In Gardez and Bagram, Pete Blaber and Jimmy worked aggressively to unscrew the situation. With Blaber deep in discussions with Jimmy, Glenn P. monitored all the radio traffic from the valley in order to stay abreast of the friendly and enemy situation. Back at India’s observation post, while Speedy and Bob wrestled with the inadequate system for calling in close air support, Dan, the Gray Fox operator, was listening to enemy transmissions and relaying the most important info that he was able to translate to the others. A consistent theme running through Al Qaida’s radio chatter was the enemy fighters’ fear of the Apaches, whose presence over the battlefield they had not anticipated. Jason, Dan’s counterpart in Juliet, who spoke Arabic and Pashto, was also enjoying some success. He managed to intercept several enemy communications and identified the frequency Al Qaida was using to control its mortar fires.
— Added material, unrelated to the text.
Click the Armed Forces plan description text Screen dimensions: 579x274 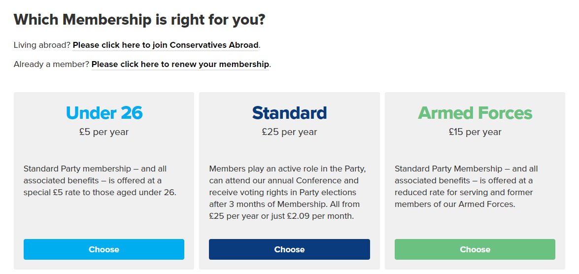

Juliet initially enjoyed more success than India, probably because the team had two satellite radios, enabling them to streamline their calls for fire, compared with India’s single PRC-117F. A few minutes before 9 a.m., Juliet team leader Kris and his men saw Al Qaida forces move into position on a plateau about 1,300 meters east of Serkhankhel and only 1,000 meters away from Chip Preysler’s 2-187 command post. From Juliet’s observation post less than a kilometer away in the eastern ridge, Dave H. watched through his scope as six enemy fighters armed with RPG-7s, AK-type assault rifles, and one PK machine gun with six boxes of ammunition occupied three fighting positions on the plateau. All six wore black turbans, greenish shirts, and black or brown blanket wraps. They also wore military webbing and carried duffel bags or small rucksacks. The leader was a short, stocky fighter with black hair and a medium-length beard who directed his men with hand and arm signals and, in a bizarre touch, carried a big silver flag with Arabic writing on it.
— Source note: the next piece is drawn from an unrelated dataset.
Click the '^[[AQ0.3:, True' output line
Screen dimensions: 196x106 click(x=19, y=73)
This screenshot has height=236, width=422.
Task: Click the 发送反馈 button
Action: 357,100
Realizing the Al Qaida fighters were setting up to engage Preysler’s troops, Juliet called in a “bomb box” on the enemy positions. (A bomb box is a rectangular patch of terrain—expressed as width, length, direction, and elevation—given to a bomber crew, who then drop enough bombs to destroy all targets within the area.) The team contacted a B-52, and within minutes six JDAMs rained down, killing four of the fighters, including the commander. The two survivors, one of whom was mortally wounded, got to their feet and dragged the commander’s body down to some nearby low ground. The air strike alarmed the Rakkasan troops, who angrily voiced their concern until they were informed that it had saved them from being ambushed. Al Qaida fighters reoccupied the same position twice, and each time Juliet arranged a similarly devastating bombing run. In a testament to the enemy’s motivation, after each air strike, even the wounded would assist in carrying off the dead.